Reproduce the following material word for word, keeping every line in its original order.

+++ GIVEN DATA +++

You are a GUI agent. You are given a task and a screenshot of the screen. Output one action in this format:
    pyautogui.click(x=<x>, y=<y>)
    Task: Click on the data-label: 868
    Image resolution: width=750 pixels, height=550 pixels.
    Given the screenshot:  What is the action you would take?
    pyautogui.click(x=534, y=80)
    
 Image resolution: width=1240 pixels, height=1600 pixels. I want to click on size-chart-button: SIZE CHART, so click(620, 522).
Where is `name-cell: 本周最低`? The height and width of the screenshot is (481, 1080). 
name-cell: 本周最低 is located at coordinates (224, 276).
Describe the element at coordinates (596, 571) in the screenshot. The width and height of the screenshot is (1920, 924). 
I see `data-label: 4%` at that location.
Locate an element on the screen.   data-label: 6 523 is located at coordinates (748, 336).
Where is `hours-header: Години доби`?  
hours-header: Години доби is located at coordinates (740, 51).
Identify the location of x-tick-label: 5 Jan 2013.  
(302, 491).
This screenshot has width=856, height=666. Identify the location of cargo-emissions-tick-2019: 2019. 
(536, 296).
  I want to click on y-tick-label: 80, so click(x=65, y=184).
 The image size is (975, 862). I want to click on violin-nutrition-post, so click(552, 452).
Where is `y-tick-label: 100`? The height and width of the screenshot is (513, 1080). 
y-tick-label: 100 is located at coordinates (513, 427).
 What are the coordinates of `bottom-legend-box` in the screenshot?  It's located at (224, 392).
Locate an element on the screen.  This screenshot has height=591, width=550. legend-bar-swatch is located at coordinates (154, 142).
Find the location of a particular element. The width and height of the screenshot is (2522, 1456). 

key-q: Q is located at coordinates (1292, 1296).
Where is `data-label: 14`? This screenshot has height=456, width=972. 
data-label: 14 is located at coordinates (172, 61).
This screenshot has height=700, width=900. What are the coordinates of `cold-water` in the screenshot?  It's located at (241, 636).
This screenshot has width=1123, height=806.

+++

RESPONSE AREA -
You are a GUI agent. You are given a task and a screenshot of the screen. Output one action in this format:
    pyautogui.click(x=<x>, y=<y>)
    Task: Click on the data-label: 868
    Image resolution: width=750 pixels, height=550 pixels.
    Given the screenshot:  What is the action you would take?
    pyautogui.click(x=534, y=80)
    
 Image resolution: width=1240 pixels, height=1600 pixels. I want to click on size-chart-button: SIZE CHART, so click(620, 522).
Where is `name-cell: 本周最低`? The height and width of the screenshot is (481, 1080). 
name-cell: 本周最低 is located at coordinates (224, 276).
Describe the element at coordinates (596, 571) in the screenshot. The width and height of the screenshot is (1920, 924). 
I see `data-label: 4%` at that location.
Locate an element on the screen.   data-label: 6 523 is located at coordinates (748, 336).
Where is `hours-header: Години доби`?  
hours-header: Години доби is located at coordinates (740, 51).
Identify the location of x-tick-label: 5 Jan 2013.  
(302, 491).
This screenshot has width=856, height=666. Identify the location of cargo-emissions-tick-2019: 2019. 
(536, 296).
  I want to click on y-tick-label: 80, so click(x=65, y=184).
 The image size is (975, 862). I want to click on violin-nutrition-post, so click(552, 452).
Where is `y-tick-label: 100`? The height and width of the screenshot is (513, 1080). 
y-tick-label: 100 is located at coordinates (513, 427).
 What are the coordinates of `bottom-legend-box` in the screenshot?  It's located at (224, 392).
Locate an element on the screen.  This screenshot has height=591, width=550. legend-bar-swatch is located at coordinates (154, 142).
Find the location of a particular element. The width and height of the screenshot is (2522, 1456). 

key-q: Q is located at coordinates (1292, 1296).
Where is `data-label: 14`? This screenshot has height=456, width=972. 
data-label: 14 is located at coordinates (172, 61).
This screenshot has height=700, width=900. What are the coordinates of `cold-water` in the screenshot?  It's located at (241, 636).
This screenshot has width=1123, height=806.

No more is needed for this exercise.